Senior Scholar Samuel Beer Wins First Isaiah Berlin Award
The Woodrow Wilson Center's Samuel Beer received the first Isaiah Berlin Award of the Political Studies Association (PSA) of the United Kingdom. The prize, named after one of Britain's most distinguished political philosophers, was created in celebration of the PSA's 50th anniversary, to recognize those who have made lifetime contributions to political studies. The award was announced at the annual PSA conference dinner held in London on April 12 and will be presented at a dinner in Beer's honor on May 18. A preeminent authority on politics and government in both Britain and America, Beer is the author of many books, including Modern British Politics and To Make A Nation: The Rediscovery of American Federalism. He was the coeditor of and contributor to the Wilson Center Press 1998 volume Welfare Reform: A Race to the Bottom? (see below). The current focus of his work as a senior scholar of the Center is on the search for an American public philosophy adequate to meet the challenges of governance in the new century.

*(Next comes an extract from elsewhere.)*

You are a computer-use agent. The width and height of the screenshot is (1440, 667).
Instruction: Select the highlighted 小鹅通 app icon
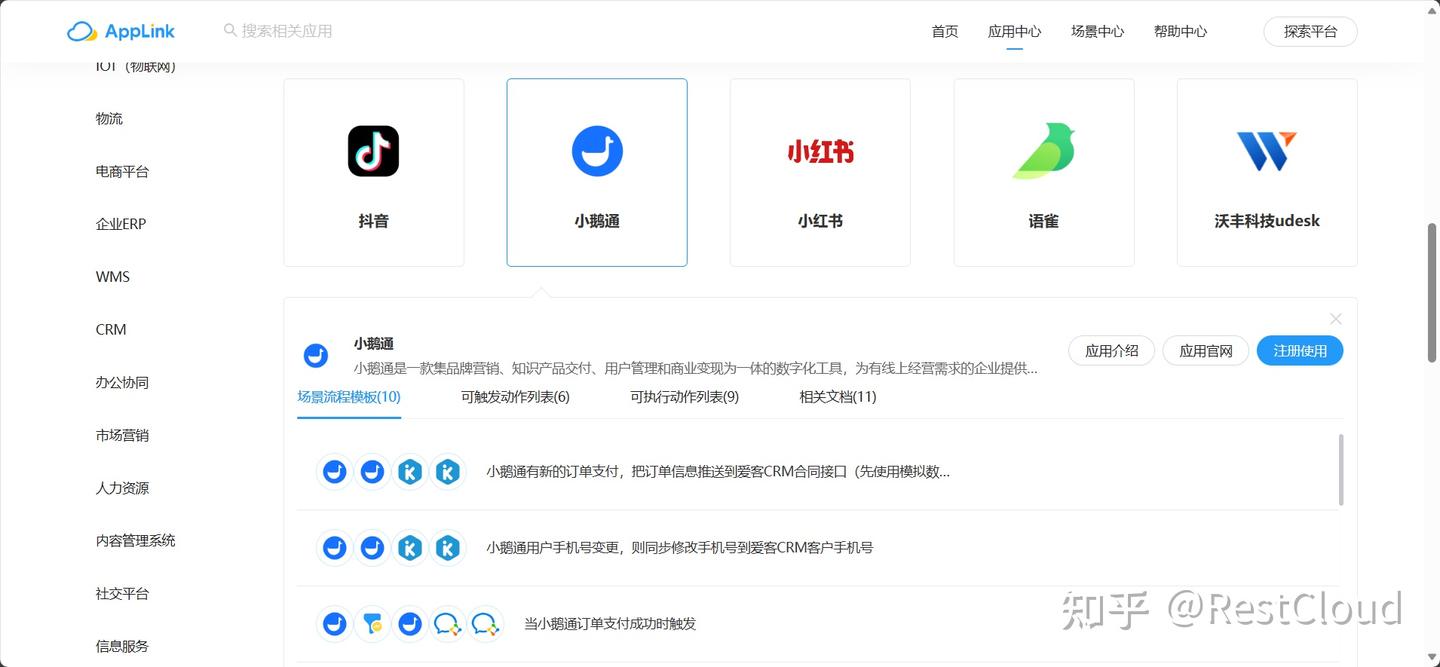[x=597, y=150]
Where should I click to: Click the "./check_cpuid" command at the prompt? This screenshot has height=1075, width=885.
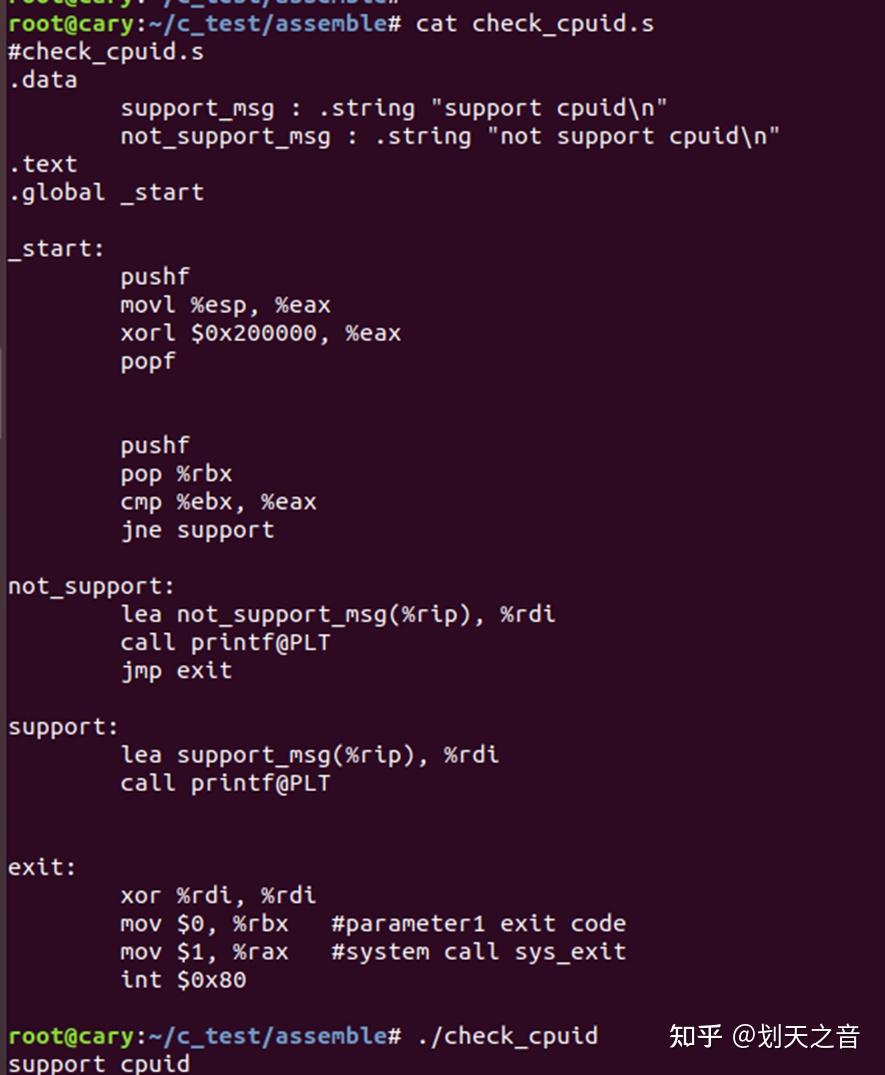pos(507,1035)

Samuel Beer is the Eaton Professor of the Science of Government, emeritus, at Harvard University. America's foremost scholar of British politics and sometime speechwriter (for FDR), he traces his interest in politics to a meeting with Warren Harding in 1921.
Educated at the University of Michigan, Oxford, and Harvard, where he received the Ph.D. in 1943, he taught in Harvard's Department of Government until his retirement in 1981. Over more than 30 years, his course on Western thought and institutions inspired thousands of Harvard students. Long active in U.S. politics, he was national chairman of Americans for Democratic Action from 1959 to 1962. A prolific writer, he is perhaps best known for his many books on Britain, especially Modern British Politics (1965), for which he received the American Political Science Association's Woodrow Wilson Award. He received the Harvard University Centennial Medal in 1990.
Upon retiring from Harvard, Beer was the first occupant of the Thomas P. O'Neill, Jr. Chair in American Politics at Boston College. He has honorary degrees from Drake, DePauw, and Sussex Universities; is a member of the Royal Historical Society; and has served as president of the American Political Science Association (APSA) and of the British Politics Group, whose annual award has been named the Samuel H. Beer Dissertation Prize.